→ The request
Revise the items below, replacing every occurrence of "Painting Exhibition" with "Art Exhibition" and leaving everything else unchanged.

------------------------------------------------------------

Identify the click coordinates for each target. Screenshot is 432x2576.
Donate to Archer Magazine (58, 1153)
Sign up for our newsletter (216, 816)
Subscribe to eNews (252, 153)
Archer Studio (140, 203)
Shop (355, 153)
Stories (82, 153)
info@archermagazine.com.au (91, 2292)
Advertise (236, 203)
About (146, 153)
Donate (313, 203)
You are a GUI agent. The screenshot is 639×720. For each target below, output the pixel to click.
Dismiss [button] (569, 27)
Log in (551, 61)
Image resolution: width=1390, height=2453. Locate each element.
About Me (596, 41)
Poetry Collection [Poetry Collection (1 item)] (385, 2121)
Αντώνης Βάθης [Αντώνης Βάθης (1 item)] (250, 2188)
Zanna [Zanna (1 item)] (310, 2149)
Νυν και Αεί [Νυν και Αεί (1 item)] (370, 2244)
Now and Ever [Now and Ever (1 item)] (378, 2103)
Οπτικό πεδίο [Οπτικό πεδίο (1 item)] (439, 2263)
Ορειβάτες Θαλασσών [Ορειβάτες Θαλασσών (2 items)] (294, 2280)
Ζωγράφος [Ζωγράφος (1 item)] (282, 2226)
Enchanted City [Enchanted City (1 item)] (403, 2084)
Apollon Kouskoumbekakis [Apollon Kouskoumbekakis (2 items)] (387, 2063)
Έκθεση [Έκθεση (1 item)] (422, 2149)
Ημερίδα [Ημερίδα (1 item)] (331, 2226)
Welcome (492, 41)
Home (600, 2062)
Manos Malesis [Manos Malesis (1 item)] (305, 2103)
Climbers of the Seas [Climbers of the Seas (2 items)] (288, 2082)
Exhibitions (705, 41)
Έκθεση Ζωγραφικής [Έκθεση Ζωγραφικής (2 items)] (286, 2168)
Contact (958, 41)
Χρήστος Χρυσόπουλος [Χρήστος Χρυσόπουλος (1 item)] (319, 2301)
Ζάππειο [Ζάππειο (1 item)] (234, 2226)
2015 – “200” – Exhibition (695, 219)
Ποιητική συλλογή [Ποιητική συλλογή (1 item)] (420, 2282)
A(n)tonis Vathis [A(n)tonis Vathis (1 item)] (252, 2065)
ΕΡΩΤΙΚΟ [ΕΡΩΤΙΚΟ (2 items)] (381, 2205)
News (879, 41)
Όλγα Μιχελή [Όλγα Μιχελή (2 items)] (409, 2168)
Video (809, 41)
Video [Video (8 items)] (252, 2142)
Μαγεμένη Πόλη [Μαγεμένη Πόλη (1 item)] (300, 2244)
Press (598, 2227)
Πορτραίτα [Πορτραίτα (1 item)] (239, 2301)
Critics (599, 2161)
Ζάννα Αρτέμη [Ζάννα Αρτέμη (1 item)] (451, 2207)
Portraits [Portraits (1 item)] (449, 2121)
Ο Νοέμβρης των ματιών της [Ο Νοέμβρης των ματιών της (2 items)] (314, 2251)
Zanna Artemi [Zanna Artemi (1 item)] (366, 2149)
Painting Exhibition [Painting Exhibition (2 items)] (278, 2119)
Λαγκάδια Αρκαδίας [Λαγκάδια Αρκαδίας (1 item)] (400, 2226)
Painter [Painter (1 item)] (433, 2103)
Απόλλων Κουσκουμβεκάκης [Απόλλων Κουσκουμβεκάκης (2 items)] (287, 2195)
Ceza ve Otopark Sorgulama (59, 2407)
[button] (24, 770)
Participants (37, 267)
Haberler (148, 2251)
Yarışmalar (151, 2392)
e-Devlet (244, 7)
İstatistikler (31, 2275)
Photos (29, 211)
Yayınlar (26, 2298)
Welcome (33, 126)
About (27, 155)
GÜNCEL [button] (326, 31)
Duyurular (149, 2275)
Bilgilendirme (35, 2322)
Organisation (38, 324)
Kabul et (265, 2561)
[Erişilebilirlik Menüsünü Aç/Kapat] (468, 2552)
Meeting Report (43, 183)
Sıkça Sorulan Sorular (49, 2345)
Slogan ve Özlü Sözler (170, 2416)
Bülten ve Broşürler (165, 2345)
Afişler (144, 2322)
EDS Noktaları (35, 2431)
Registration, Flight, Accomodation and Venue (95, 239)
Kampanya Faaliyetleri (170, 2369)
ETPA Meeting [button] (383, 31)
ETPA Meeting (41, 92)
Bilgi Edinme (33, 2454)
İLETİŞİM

------------------------------------------------------------

→ Task output
Identify the click coordinates for each target. Screenshot is 432x2576.
Donate to Archer Magazine (58, 1153)
Sign up for our newsletter (216, 816)
Subscribe to eNews (252, 153)
Archer Studio (140, 203)
Shop (355, 153)
Stories (82, 153)
info@archermagazine.com.au (91, 2292)
Advertise (236, 203)
About (146, 153)
Donate (313, 203)
You are a GUI agent. The screenshot is 639×720. For each target below, output the pixel to click.
Dismiss [button] (569, 27)
Log in (551, 61)
Image resolution: width=1390, height=2453. Locate each element.
About Me (596, 41)
Poetry Collection [Poetry Collection (1 item)] (385, 2121)
Αντώνης Βάθης [Αντώνης Βάθης (1 item)] (250, 2188)
Zanna [Zanna (1 item)] (310, 2149)
Νυν και Αεί [Νυν και Αεί (1 item)] (370, 2244)
Now and Ever [Now and Ever (1 item)] (378, 2103)
Οπτικό πεδίο [Οπτικό πεδίο (1 item)] (439, 2263)
Ορειβάτες Θαλασσών [Ορειβάτες Θαλασσών (2 items)] (294, 2280)
Ζωγράφος [Ζωγράφος (1 item)] (282, 2226)
Enchanted City [Enchanted City (1 item)] (403, 2084)
Apollon Kouskoumbekakis [Apollon Kouskoumbekakis (2 items)] (387, 2063)
Έκθεση [Έκθεση (1 item)] (422, 2149)
Ημερίδα [Ημερίδα (1 item)] (331, 2226)
Welcome (492, 41)
Home (600, 2062)
Manos Malesis [Manos Malesis (1 item)] (305, 2103)
Climbers of the Seas [Climbers of the Seas (2 items)] (288, 2082)
Exhibitions (705, 41)
Έκθεση Ζωγραφικής [Έκθεση Ζωγραφικής (2 items)] (286, 2168)
Contact (958, 41)
Χρήστος Χρυσόπουλος [Χρήστος Χρυσόπουλος (1 item)] (319, 2301)
Ζάππειο [Ζάππειο (1 item)] (234, 2226)
2015 – “200” – Exhibition (695, 219)
Ποιητική συλλογή [Ποιητική συλλογή (1 item)] (420, 2282)
A(n)tonis Vathis [A(n)tonis Vathis (1 item)] (252, 2065)
ΕΡΩΤΙΚΟ [ΕΡΩΤΙΚΟ (2 items)] (381, 2205)
News (879, 41)
Όλγα Μιχελή [Όλγα Μιχελή (2 items)] (409, 2168)
Video (809, 41)
Video [Video (8 items)] (252, 2142)
Μαγεμένη Πόλη [Μαγεμένη Πόλη (1 item)] (300, 2244)
Press (598, 2227)
Πορτραίτα [Πορτραίτα (1 item)] (239, 2301)
Critics (599, 2161)
Ζάννα Αρτέμη [Ζάννα Αρτέμη (1 item)] (451, 2207)
Portraits [Portraits (1 item)] (449, 2121)
Ο Νοέμβρης των ματιών της [Ο Νοέμβρης των ματιών της (2 items)] (314, 2251)
Zanna Artemi [Zanna Artemi (1 item)] (366, 2149)
Art Exhibition [Art Exhibition (2 items)] (278, 2119)
Λαγκάδια Αρκαδίας [Λαγκάδια Αρκαδίας (1 item)] (400, 2226)
Painter [Painter (1 item)] (433, 2103)
Απόλλων Κουσκουμβεκάκης [Απόλλων Κουσκουμβεκάκης (2 items)] (287, 2195)
Ceza ve Otopark Sorgulama (59, 2407)
[button] (24, 770)
Participants (37, 267)
Haberler (148, 2251)
Yarışmalar (151, 2392)
e-Devlet (244, 7)
İstatistikler (31, 2275)
Photos (29, 211)
Yayınlar (26, 2298)
Welcome (33, 126)
About (27, 155)
GÜNCEL [button] (326, 31)
Duyurular (149, 2275)
Bilgilendirme (35, 2322)
Organisation (38, 324)
Kabul et (265, 2561)
[Erişilebilirlik Menüsünü Aç/Kapat] (468, 2552)
Meeting Report (43, 183)
Sıkça Sorulan Sorular (49, 2345)
Slogan ve Özlü Sözler (170, 2416)
Bülten ve Broşürler (165, 2345)
Afişler (144, 2322)
EDS Noktaları (35, 2431)
Registration, Flight, Accomodation and Venue (95, 239)
Kampanya Faaliyetleri (170, 2369)
ETPA Meeting [button] (383, 31)
ETPA Meeting (41, 92)
Bilgi Edinme (33, 2454)
İLETİŞİM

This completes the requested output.